Drainage Systems

DrainageOne of the most important aspects of caring for your lawn is ensuring that there is sufficient drainage in place to lower the chances of water logging. Excess water is one of the most common causes of lawn trouble and it can be prevented.

Where Should the Water Go?

The first thing to do in deciding about whether or not additional lawn drainage is required is to find out where the excess water is coming from and where should it be going to? It is easy enough to say that high rainfall is the problem but perhaps there is a problem with existing drainage in and around your lawn. If there is already pipe work in place it is worth checking this thoroughly for damage with might allow the water to escape into your lawn.Whatever drainage system is installed, a positive outlet is always required.

Secondly it is worth investigating where the water is going? Is it collecting at a central point in your lawn? Is there surface flooding?
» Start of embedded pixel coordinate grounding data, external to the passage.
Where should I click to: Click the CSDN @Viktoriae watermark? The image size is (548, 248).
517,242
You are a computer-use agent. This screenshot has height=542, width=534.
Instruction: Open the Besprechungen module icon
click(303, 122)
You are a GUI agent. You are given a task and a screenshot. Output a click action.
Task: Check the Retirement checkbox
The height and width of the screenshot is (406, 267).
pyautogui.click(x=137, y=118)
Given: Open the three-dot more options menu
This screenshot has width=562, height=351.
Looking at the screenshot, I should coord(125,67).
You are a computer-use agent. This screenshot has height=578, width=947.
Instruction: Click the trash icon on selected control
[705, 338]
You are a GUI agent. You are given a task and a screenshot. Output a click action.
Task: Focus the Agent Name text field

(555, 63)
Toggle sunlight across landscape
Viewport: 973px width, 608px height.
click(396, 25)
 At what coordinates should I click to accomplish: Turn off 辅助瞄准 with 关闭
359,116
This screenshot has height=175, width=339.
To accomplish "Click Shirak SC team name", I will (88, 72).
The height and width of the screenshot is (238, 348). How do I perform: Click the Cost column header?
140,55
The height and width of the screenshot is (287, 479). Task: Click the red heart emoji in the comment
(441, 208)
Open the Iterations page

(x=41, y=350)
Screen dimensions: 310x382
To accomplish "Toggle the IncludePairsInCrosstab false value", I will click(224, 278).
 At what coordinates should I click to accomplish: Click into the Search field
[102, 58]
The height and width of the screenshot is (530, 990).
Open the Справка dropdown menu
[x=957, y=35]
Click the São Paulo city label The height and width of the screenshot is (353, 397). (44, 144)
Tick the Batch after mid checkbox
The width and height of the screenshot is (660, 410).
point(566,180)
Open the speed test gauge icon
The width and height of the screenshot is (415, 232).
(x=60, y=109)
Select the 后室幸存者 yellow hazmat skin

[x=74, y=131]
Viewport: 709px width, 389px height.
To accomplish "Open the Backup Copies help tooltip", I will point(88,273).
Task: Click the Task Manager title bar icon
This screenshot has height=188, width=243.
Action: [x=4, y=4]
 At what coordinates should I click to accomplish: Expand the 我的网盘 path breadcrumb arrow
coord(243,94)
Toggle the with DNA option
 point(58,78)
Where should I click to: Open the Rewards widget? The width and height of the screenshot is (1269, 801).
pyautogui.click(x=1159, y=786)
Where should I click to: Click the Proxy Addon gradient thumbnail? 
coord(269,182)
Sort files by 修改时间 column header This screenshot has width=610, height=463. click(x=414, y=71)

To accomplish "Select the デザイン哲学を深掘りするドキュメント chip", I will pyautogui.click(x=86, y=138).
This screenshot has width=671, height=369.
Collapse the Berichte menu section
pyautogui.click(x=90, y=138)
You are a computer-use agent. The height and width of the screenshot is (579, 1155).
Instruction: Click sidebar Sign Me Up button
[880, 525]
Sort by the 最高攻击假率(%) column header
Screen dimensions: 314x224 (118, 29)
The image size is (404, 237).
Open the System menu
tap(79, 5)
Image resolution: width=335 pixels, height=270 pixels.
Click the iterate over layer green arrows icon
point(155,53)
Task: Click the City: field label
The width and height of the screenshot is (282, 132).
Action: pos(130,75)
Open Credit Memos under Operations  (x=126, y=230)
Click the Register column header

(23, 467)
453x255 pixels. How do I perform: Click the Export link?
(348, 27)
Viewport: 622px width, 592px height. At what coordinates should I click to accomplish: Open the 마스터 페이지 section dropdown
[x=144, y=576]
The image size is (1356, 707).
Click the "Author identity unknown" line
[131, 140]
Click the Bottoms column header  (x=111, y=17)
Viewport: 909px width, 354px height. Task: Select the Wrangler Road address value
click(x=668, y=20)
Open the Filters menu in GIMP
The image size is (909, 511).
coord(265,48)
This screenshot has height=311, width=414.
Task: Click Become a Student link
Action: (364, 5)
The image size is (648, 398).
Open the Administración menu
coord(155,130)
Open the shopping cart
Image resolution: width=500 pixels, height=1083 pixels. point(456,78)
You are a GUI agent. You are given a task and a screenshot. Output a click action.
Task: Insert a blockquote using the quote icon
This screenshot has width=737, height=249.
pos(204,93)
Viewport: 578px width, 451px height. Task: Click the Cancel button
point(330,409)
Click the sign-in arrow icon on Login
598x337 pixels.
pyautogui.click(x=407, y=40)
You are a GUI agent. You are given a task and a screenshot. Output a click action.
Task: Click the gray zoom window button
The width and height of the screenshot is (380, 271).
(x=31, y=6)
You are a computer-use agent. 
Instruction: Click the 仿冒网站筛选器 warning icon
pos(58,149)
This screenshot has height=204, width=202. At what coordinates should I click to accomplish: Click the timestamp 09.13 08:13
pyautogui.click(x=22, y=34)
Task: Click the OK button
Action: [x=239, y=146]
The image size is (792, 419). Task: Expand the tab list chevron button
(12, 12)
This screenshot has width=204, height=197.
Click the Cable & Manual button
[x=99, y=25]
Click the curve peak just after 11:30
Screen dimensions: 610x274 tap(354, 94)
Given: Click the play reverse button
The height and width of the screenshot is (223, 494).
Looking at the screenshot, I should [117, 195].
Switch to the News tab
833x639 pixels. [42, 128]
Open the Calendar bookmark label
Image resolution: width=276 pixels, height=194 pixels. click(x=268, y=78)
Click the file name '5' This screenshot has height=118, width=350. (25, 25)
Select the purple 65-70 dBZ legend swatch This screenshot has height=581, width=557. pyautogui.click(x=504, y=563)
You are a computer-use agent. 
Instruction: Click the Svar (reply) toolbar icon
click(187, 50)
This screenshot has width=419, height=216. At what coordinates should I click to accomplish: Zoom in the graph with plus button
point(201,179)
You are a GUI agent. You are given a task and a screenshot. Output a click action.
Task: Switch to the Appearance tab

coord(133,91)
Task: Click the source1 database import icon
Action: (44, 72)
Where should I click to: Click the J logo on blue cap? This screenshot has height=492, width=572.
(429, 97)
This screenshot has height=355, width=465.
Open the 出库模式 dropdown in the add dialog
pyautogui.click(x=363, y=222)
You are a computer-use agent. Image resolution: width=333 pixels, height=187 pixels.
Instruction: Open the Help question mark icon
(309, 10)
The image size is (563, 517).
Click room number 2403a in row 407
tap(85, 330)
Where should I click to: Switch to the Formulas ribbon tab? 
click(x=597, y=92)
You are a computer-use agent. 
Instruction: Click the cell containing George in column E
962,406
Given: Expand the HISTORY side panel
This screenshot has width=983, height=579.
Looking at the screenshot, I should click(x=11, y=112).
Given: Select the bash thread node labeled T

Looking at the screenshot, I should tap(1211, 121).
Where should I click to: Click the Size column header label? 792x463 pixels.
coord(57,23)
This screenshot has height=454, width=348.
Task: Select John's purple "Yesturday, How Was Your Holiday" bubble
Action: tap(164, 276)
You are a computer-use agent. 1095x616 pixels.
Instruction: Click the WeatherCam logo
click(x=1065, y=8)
All of these questions should be addressed as answering them will give you a good starting point in your quest to put the problem right.

If your lawn is not flat and runs on a slope it is worth seeing where the water stops because - as we all know - water cannot travel uphill so there will be a point at low level where the water collects.

Whatever drainage problems you may be experiencing dont hesitate to call.

Pipe Drainage Systems

Pipe drainage systems are usually based on one of four main designs. Herringbone and Grid systems are the common, however, Fan and Natural systems also have a place within certain circumstances.

Herringbone

This system provides for a main central pipe, which runs down a slope, that has lateral pipes connecting to it at acute angles.

This type of design is typically used on areas that are irregular in shape and will include large rectangular lawns and large general amenity playing fields etc.

An advantage of a herringbone design is that less depth is needed for excavated drains to achieve the necessary falls.

However, the disadvantages are that the designs are more complicated than the Grid system. In addition if the pipe system is later upgraded with sand-gravel slits, then there will be a variable slit length before the slit discharges its water because of the angled layout of the herringbone design.

Grid (also called Gridiron or Parallel)

This system has a main pipe, or pipes, at the perimeter of an area with laterals joining the main pipe either at right angles or an acute angle.

The main pipe will either run along or near to the line of the fall of the land.

The lateral pipes will typically cross the fall of the land in a diagonal fashion. This type of design is typically used on regular shaped areas such as football/rugby pitches and bowling greens. A grid system is probably the commonest type of system that is installed in turf areas because it is easier to install, has less junctions than a herringbone system and can also be easily upgraded with the addition of sand/gravel slits.

Fan

This system is used for small or irregular shaped areas. Typically this would be a localised low lying wet area and may also include parts of a golf fairway. A golf green may also be considered, however, a herringbone system would be used in the majority of cases. All pipes in a fan system are laterals that connect directly to an outlet.

Natural (also called Random or Contour)

This can be used on 'natural' amenity grasslands and golf fairways. The system of pipes follow the natural contours of the land, with the main pipe being installed in the low areas and laterals connecting to it from adjacent areas.